Top of Records for this task

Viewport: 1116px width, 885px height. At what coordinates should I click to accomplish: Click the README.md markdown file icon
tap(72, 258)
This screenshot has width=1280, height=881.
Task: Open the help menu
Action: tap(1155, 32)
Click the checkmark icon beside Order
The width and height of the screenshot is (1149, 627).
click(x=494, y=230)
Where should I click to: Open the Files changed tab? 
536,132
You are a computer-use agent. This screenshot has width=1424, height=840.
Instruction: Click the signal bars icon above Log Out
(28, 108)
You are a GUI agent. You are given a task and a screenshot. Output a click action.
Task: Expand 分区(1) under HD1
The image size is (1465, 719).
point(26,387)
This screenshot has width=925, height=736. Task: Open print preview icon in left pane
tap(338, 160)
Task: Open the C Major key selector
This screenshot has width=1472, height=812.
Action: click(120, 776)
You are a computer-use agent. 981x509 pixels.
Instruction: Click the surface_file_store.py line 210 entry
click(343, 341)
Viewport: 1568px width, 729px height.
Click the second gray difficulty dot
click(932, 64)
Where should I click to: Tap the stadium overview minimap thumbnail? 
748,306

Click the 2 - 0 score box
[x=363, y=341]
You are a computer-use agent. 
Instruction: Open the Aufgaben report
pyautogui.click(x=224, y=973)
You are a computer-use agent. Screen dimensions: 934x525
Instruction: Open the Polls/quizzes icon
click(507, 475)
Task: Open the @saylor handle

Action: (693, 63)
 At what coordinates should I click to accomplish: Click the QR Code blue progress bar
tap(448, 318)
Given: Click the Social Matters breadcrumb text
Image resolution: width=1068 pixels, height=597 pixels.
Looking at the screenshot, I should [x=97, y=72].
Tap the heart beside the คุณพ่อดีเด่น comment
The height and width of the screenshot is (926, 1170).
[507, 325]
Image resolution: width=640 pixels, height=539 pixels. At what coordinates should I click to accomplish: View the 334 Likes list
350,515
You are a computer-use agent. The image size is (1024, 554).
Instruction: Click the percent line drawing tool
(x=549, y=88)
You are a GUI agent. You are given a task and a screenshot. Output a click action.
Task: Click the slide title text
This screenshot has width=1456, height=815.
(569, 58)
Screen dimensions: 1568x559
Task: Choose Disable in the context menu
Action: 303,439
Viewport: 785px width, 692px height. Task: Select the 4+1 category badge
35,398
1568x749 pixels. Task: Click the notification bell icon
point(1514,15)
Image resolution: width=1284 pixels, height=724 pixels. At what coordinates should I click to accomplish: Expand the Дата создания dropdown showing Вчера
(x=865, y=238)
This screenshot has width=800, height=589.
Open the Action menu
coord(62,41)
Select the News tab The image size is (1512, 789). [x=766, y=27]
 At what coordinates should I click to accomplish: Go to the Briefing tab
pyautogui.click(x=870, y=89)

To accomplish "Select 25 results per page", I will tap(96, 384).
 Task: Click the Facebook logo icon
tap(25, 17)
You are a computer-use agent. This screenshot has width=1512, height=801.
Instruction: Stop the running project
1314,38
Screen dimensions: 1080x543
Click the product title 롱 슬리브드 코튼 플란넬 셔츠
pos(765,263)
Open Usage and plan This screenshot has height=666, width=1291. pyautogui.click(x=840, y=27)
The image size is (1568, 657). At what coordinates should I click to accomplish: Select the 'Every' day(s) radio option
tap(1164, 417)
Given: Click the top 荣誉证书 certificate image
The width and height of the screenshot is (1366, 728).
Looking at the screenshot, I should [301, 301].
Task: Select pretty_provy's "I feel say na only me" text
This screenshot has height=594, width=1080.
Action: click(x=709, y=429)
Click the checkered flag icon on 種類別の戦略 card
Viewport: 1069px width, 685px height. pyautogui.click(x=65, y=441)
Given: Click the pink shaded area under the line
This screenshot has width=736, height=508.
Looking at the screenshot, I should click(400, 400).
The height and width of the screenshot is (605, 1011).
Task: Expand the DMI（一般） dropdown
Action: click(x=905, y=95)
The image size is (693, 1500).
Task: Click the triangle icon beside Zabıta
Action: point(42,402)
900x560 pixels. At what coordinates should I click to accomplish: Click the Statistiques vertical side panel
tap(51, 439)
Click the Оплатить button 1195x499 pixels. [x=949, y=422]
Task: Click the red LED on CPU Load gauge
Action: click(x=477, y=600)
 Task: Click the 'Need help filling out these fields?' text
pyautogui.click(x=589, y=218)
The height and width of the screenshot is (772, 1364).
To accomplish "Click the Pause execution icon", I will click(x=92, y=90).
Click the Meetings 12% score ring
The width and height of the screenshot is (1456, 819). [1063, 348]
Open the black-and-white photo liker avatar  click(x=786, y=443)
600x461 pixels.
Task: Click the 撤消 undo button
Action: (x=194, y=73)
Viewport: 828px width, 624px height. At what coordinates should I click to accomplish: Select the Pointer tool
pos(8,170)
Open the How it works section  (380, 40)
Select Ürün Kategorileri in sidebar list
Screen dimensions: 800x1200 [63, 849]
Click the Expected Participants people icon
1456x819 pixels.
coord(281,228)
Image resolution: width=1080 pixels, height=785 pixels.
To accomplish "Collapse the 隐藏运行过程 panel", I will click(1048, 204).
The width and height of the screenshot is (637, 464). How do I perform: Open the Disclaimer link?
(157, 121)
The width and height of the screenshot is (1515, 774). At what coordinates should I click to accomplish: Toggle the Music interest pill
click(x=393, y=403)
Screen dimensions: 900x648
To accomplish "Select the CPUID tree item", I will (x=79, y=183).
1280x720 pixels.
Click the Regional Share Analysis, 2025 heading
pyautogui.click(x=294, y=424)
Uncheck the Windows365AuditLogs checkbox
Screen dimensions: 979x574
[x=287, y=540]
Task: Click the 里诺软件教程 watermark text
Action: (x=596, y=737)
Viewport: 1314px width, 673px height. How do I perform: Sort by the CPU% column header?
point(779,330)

Bottom of Records for this task

§ Exercise aim:
Every line above that holds the string "computer" should be copied out.

§ Exercise response:
You are a computer-use agent. This screenshot has width=1424, height=840.
You are a computer-use agent. 981x509 pixels.
You are a computer-use agent. 
You are a computer-use agent. Screen dimensions: 934x525
You are a computer-use agent. The image size is (1024, 554).
You are a computer-use agent. This screenshot has width=1512, height=801.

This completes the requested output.